View source: R/SAEforest_model.R
SAEforest_model | R Documentation |
This function enables the use of Mixed Effects Random Forests (MERFs)
for applications of Small Area Estimation (SAE). Unit-level survey data on a target and
auxiliary covariates is required to produce reliable estimates of various
disaggregated economic and inequality indicators. Option meanOnly
saves computational
time for users that are only interested in the estimation of domain-specific means using
unit-level and aggregated auxiliary data. Predefined indicators include
the mean, median, quantiles (10%, 25%, 75% and 90%
), the head count ratio, the poverty gap,
the Gini-coefficient and the quintile share ratio. The MERF algorithm is an algorithmic procedure
reminiscent of an EM-algorithm (see Details). Overall, the function serves as a coherent framework
for the estimation of point estimates and if requested uncertainty estimates for the indicators.
Methodological details are found in Krennmair & Schmid (2022) and Krennmair et al. (2022b).

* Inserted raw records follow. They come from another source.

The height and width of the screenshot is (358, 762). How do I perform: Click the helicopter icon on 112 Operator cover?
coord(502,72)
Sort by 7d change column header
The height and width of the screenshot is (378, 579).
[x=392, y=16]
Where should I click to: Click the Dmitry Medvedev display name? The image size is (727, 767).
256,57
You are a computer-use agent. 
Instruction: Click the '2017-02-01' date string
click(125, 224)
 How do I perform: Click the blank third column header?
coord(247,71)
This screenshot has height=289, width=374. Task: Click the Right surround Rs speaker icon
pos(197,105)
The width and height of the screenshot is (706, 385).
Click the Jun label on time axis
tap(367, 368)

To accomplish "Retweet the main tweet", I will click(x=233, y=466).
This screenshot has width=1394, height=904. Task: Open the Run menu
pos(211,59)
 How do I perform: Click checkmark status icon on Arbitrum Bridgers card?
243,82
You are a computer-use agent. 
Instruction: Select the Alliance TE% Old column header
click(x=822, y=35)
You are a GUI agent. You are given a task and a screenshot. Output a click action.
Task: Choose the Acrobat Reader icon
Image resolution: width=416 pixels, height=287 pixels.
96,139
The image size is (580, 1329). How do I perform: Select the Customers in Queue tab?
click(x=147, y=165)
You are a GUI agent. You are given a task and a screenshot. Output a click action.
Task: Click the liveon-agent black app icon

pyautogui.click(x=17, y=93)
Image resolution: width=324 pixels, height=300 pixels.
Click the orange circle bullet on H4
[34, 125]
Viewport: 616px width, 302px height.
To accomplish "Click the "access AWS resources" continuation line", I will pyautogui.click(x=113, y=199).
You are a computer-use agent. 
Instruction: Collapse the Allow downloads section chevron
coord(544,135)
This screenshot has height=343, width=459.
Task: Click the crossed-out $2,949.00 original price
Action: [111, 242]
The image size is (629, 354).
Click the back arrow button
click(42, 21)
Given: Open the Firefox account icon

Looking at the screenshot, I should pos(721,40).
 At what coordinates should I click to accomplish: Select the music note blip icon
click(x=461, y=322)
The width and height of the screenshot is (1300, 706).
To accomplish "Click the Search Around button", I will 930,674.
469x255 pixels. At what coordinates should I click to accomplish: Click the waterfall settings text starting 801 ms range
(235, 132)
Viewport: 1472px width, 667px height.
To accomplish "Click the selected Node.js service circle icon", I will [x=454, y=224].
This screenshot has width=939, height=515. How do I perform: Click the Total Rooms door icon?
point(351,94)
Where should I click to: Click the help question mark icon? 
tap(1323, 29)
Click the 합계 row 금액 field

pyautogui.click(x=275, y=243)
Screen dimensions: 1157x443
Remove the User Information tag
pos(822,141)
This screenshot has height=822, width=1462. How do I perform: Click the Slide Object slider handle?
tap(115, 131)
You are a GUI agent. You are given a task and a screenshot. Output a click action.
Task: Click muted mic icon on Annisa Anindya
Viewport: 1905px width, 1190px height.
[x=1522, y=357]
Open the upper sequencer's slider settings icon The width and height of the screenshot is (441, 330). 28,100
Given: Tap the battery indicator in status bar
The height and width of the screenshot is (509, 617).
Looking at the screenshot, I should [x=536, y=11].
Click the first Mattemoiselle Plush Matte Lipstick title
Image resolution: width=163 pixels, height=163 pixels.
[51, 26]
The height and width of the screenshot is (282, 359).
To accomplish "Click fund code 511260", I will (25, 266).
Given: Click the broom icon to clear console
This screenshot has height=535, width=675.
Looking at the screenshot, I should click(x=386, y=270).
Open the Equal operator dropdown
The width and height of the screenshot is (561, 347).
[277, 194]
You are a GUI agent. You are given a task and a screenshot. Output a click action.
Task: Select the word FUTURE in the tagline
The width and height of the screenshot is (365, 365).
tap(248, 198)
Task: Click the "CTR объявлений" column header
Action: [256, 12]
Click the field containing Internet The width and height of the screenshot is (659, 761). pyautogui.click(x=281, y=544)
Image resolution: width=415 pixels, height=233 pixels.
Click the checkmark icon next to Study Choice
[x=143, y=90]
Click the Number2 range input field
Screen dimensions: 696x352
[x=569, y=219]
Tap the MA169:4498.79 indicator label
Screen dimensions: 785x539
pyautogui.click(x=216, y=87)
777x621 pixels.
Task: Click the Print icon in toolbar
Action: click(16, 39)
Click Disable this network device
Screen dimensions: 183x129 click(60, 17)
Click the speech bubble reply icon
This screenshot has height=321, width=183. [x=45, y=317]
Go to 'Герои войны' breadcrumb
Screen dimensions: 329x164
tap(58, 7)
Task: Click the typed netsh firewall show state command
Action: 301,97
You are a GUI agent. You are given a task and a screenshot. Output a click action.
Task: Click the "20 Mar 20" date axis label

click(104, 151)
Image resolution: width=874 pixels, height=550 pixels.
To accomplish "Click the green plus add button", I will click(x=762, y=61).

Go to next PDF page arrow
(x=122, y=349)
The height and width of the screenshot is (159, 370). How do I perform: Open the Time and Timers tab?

The following examples showcase further potential applications.
SAEforest_model(
Y,
X,
dName,
smp_data,
pop_data,
MSE = "none",
meanOnly = TRUE,
aggData = FALSE,
smearing = TRUE,
popnsize = NULL,
importance = "impurity",
OOsample_obs = 25,
ADDsamp_obs = 0,
w_min = 3,
B = 100,
B_adj = 100,
B_MC = 100,
threshold = NULL,
custom_indicator = NULL,
initialRandomEffects = 0,
ErrorTolerance = 1e-04,
MaxIterations = 25,
aggregate_to = NULL,
na.rm = TRUE,
...
)
Y |
Continuous input value of target variable. |
X |
Matrix or data.frame of predictive covariates. |
dName |
Character specifying the name of the domain identifier, for which random intercepts are modeled. |
smp_data |
data.frame of survey sample data including the specified elements of |
pop_data |
data.frame of unit-level population covariate data |
MSE |
Character input specifying the type of uncertainty estimates. Available options are:
(i) "none" if only point estimates are requested,
(ii) "nonparametric" following the MSE bootstrap procedure proposed by Krennmair & Schmid (2022) or by Krennmair et al.
(2022a) if |
meanOnly |
Logical. Calculating domain-level means only. Defaults to |
aggData |
Logical input indicating whether aggregated covariate information or unit-level covariate information
is used for domain-level means. Defaults to |
smearing |
Logical input indicating whether a smearing based approach or a Monte Carlo (MC) version for
point estimates should be obtained to estimate (nonlinear) indicators. MC should be used if computational constraints prohibit a
smearing approach. For theoretical details see Krennmair et al (2022b). Defaults to |
popnsize |
data.frame, comprising information of population size of domains.
Only needed if |
importance |
Variable importance mode processed by the
random forest from ranger. Must be 'none', 'impurity', 'impurity_corrected' or
'permutation'. A concept of variable importance is needed for the production of
generic plots |
OOsample_obs |
Number of out-of-sample observations taken from the closest area for potentially unsampled
areas. Only needed if |
ADDsamp_obs |
Number of out-of-sample observations taken from the closest area if first iteration for the
calculation of calibration weights fails. Only needed if |
w_min |
Minimal number of covariates from which informative weights are calculated.
Only needed if |
B |
Number of bootstrap replications for MSE estimation procedures. Defaults to 100. |
B_adj |
Number of bootstrap replications for the adjustment of residual variance proposed by Mendez and Lohr (2001). Defaults to 100. |
B_MC |
Number of bootstrap populations in the MC version for point estimates of (nonlinear) indicators. Defaults to 100. |
threshold |
Set a custom threshold for indicators, such as the head count ratio. The threshold
can be a known numeric value or function of |
custom_indicator |
A list of additional functions containing the indicators to be
calculated. These functions must only depend on the target variable |
initialRandomEffects |
Numeric value or vector of initial estimates of random effects. Defaults to 0. |
ErrorTolerance |
Numeric value to monitor the MERF algorithm's convergence. Defaults to 1e-04. |
MaxIterations |
Numeric value specifying the maximal amount of iterations for the MERF algorithm. Defaults to 25. |
aggregate_to |
Character containing the name of a variable from
population data that indicates the target domain level for which the
results are to be displayed. Only available if |
na.rm |
Logical. Whether missing values should be removed. Defaults to |
... |
Additional parameters are directly passed to the random forest ranger.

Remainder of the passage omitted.